The Importance of Interoperability and How Galen Can Help You


Earlier this year, the Centers for Disease Control and Prevention released a report called, “Use and Characteristics of Electronic Health Record Systems Among Office-based Physician Practices”.  This report detailed statistics and trends describing the rates of adoption of Electronic Health Records systems among practice-based physicians in 2013.  The report showed that over 78% of office-based physicians are now using some type of electronic health record system.  This is a dramatic increase over the 2001 figure of 18%.  In addition, over 69% of office-based physicians intended to participate for “meaningful use” incentives (cdc.gov).  It’s become very clear that EHRs are the primary method that healthcare will be practiced, administered, and recorded in the future.

interoperability

Now that practices and hospitals have largely adopted EHRs, there is a big push to connect them.  The ability for healthcare organizations to access data from disparate systems is more important than ever.  Access to a patient’s complete record at any location they are seen will enable healthcare providers to leverage their data in order to gather new insights.  These insights will lead to the development of new strategies for improving care.  Nearly all of CIOs, CTOs, and IT managers know that integration is a top priority.  When surveyed in 2012, 90% of respondents answered that integration is a main concern and is critical to success.  Healthcare integration is at an all-time high as government incentives have created a race towards meaningful use money.
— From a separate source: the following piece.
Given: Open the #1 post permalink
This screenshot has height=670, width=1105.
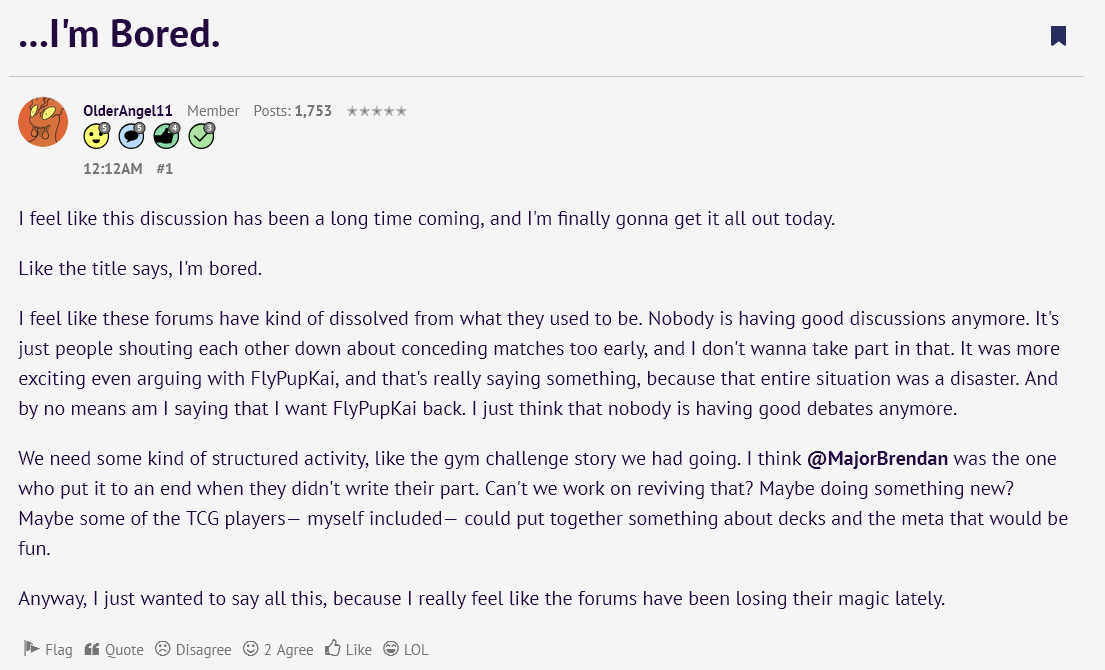Looking at the screenshot, I should click(164, 169).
Over 40% of healthcare organizations responded that they achieved Meaningful Use stage 1 from this 2012 report. (corehealthtechnologies.com)

Core Health Technologies conducted an “HL7 Interface Technology” survey in 2012 in order to gather information on where we were as an industry with healthcare interface integration and where we are headed.  The survey asked CIOs, CTOs, IT Managers, and HL7 Professionals questions about interface technology.  The data was collected, “…during a 14 day period in August 2012 through their website…over 1,350 individuals participated in [the] survey.  All participants lived and worked in the United States and [were] employed by healthcare organizations, predominantly providers, using HL7 interfaces.” (corehealthtechnologies.com)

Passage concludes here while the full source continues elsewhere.